- _Task statement_
From the material below, copy out each line with the word "header" in it.

- _Records provided_
Start of Block

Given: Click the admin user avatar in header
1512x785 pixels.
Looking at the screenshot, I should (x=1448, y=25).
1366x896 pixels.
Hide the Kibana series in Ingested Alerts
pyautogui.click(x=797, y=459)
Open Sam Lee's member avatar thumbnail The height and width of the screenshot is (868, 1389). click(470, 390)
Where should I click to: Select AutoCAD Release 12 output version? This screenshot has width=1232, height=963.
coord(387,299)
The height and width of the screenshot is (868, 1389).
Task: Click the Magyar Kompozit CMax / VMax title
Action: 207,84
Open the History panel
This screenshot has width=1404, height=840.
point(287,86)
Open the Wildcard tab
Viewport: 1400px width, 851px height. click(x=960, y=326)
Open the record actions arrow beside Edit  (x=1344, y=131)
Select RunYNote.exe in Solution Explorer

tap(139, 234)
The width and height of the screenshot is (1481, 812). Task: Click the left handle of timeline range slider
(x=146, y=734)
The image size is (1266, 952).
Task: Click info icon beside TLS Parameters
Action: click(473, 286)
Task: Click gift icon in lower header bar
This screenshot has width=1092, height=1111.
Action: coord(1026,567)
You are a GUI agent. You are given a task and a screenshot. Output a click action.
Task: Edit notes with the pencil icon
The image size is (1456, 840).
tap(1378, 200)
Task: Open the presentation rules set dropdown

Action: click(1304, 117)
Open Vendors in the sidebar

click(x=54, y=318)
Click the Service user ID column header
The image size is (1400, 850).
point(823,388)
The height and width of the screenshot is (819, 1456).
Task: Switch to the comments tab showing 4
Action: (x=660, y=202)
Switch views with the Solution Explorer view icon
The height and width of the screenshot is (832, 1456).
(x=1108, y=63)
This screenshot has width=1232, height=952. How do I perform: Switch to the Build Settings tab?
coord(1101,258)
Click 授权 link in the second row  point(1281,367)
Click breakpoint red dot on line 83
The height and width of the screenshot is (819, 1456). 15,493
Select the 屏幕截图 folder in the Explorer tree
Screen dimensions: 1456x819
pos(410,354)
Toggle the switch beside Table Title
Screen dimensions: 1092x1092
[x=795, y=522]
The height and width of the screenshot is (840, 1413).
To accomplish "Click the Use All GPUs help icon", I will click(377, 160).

End of Block

- _Response to this exercise_
Given: Click the admin user avatar in header
Task: Click gift icon in lower header bar
Click the Service user ID column header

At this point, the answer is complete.